## What to do
Can you write out the entries from the line with "Given: Click the restaurant" to the line with "Looking at the screenshot, I should click(x=275, y=95)." again, renaming "Given" to "Instruction" throughout, changing nothing else and leaving the pictures out?

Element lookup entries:
┄┄┄┄┄┄┄┄┄┄┄┄┄┄┄┄┄┄┄┄

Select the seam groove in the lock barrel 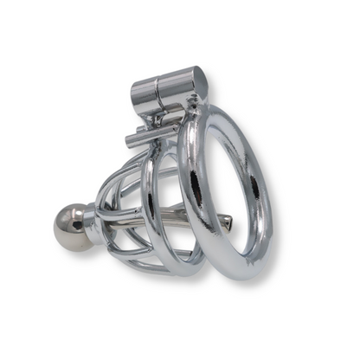[x=157, y=88]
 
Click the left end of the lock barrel [x=137, y=91]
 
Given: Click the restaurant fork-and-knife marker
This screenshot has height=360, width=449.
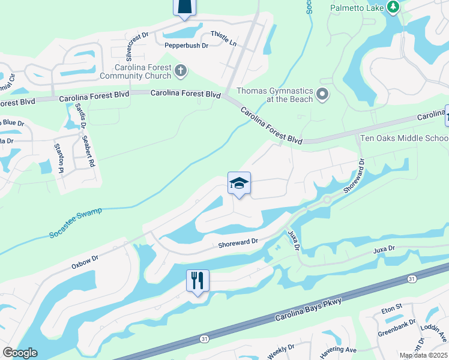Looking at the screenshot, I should click(x=197, y=280).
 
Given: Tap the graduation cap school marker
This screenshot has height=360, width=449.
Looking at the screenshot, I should click(x=239, y=184).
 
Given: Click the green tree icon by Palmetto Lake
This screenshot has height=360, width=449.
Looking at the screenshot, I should click(x=393, y=7).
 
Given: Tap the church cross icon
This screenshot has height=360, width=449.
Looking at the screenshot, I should click(x=179, y=72).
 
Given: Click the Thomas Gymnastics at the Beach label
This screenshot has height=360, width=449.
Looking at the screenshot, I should click(x=275, y=95).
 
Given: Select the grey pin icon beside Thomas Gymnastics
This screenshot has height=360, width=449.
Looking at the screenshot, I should click(x=323, y=94).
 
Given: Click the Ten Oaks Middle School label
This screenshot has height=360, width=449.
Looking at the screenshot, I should click(x=403, y=138).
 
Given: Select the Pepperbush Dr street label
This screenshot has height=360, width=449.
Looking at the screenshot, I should click(x=186, y=45).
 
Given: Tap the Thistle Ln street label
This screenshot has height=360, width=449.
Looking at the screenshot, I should click(x=223, y=38).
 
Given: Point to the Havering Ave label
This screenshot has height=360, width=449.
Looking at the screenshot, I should click(x=339, y=350).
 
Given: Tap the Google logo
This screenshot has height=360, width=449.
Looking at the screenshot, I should click(x=20, y=353).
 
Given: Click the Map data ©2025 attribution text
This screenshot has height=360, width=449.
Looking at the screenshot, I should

┄┄┄┄┄┄┄┄┄┄┄┄┄┄┄┄┄┄┄┄

## Answer below
Instruction: Click the restaurant fork-and-knife marker
This screenshot has height=360, width=449.
Looking at the screenshot, I should click(x=197, y=280).
 
Instruction: Tap the graduation cap school marker
This screenshot has height=360, width=449.
Looking at the screenshot, I should click(x=239, y=184).
 
Instruction: Click the green tree icon by Palmetto Lake
This screenshot has height=360, width=449.
Looking at the screenshot, I should click(x=393, y=7).
 
Instruction: Tap the church cross icon
This screenshot has height=360, width=449.
Looking at the screenshot, I should click(x=179, y=72).
 
Instruction: Click the Thomas Gymnastics at the Beach label
This screenshot has height=360, width=449.
Looking at the screenshot, I should click(x=275, y=95).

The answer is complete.